Pourtant, il nous parvenait de la cuisine des effluves des plus festifs. Ça sentait la volaille, les atocas, le sucre… Ça sentait le jour de l’An. « J’avais pas le coeur de cuisiner : j’ai laissé Normand s’en occuper. Je sais ben pas ce que ça va donner, mais, pour une fois : il va être content », poursuivait ma tante en nous guidant, à petits pas fatigués, vers la cuisine, d’où provenaient, en plus de l’odeur, des bruits de plats qui s’entrechoquent, de cuillères qui touillent et, mais oui, c’était bien ça, mon oncle Normand fredonnait un cantique de Noël !

Il avait réussi ! Après toutes ces années, le voilà enfin qui cuisinait le repas du jour de l’An. Et il n’était pas piqué des vers, ce repas de fêtes ! « C’est une recette de mon invention », s’était exclamé mon oncle en nous voyant arriver, les yeux ronds, dans la cuisine de ma tante Louise qu’il s’était si rapidement appropriée. « J’appelle ça de la “dinde au canard à la volaille” ! C’est une dinde, farcie de canard, farci d’un poulet ! » 

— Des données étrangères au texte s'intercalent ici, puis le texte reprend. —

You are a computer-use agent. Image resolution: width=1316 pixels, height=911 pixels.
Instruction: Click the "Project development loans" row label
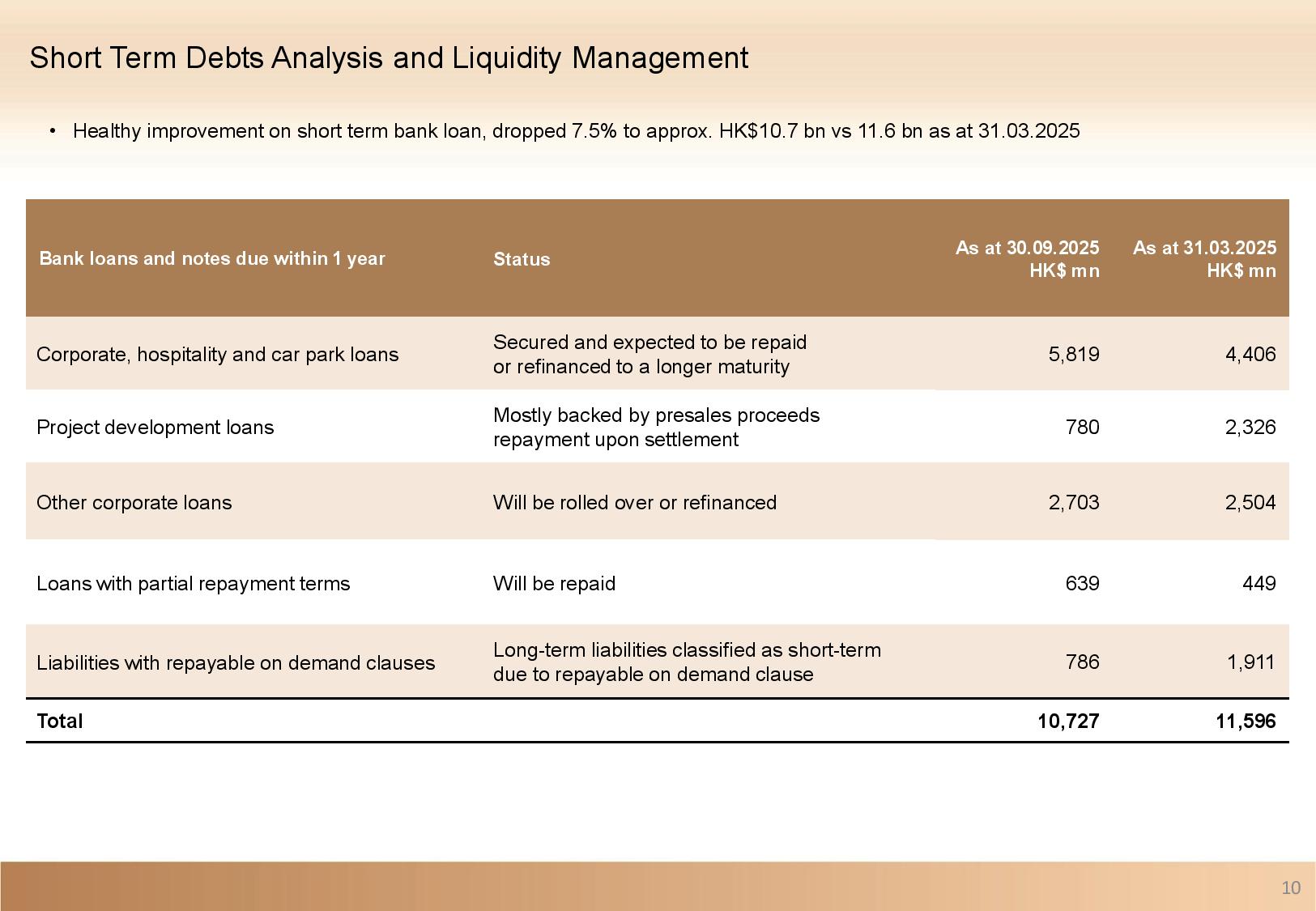155,428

Nous n’en croyions pas nos yeux ni nos oreilles ! Mon oncle Normand était transformé : vêtu du tablier de cuisine de ma tante Louise, il découpait une énorme dinde comme s’il avait fait ça toute sa vie. À ses côtés, Louise, qui semblait soudain avoir un regain d’énergie, se préparait à essorer la laitue. « Installez-vous, installez-vous ! C’est bientôt prêt ! nous lança mon oncle. Louise, irais-tu chercher la belle nappe à carreaux dans l’armoire ? » 

Ce fut un repas du Nouvel An mémorable. La « dinde au canard à la volaille » de mon oncle Normand était savoureuse, les petites saucisses avaient juste assez de sauce Wochtechtechire et les beignes aux patates fondaient dans la bouche, comme chaque année. Mais ce qui nous a le plus marqués, cette année-là, c’est le sourire de mon oncle Normand. Et la façon qu’ils avaient, lui et ma tante, de se regarder, des étoiles dans les yeux…

« Woooooh ! Là ! Ambitionne pas su’l’pain béni ! L’année prochaine, c’est moi qui fais la popote ! » s’était dépêché d’annoncer Louise une fois le repas terminé. Était-ce un ingrédient particulier de la recette de mon oncle qui lui avait redonné son habituel entrain en cours de repas ? Personne ne l’a jamais su…

N’empêche que, depuis 1975, chaque année au Nouvel An, on cuisine la dinde gigogne de père en fils dans ma famille. Mon oncle Normand a transmis la recette à son fils — mon cousin Jean-Luc —, qui l’a lui-même transmise à son fils Étienne. Et même si, pour le reste du monde, la recette est apparue dans les années 1980 aux États-Unis, dans la famille, on le sait bien, la turducken, ça vient de Saint-Jérôme, PQ.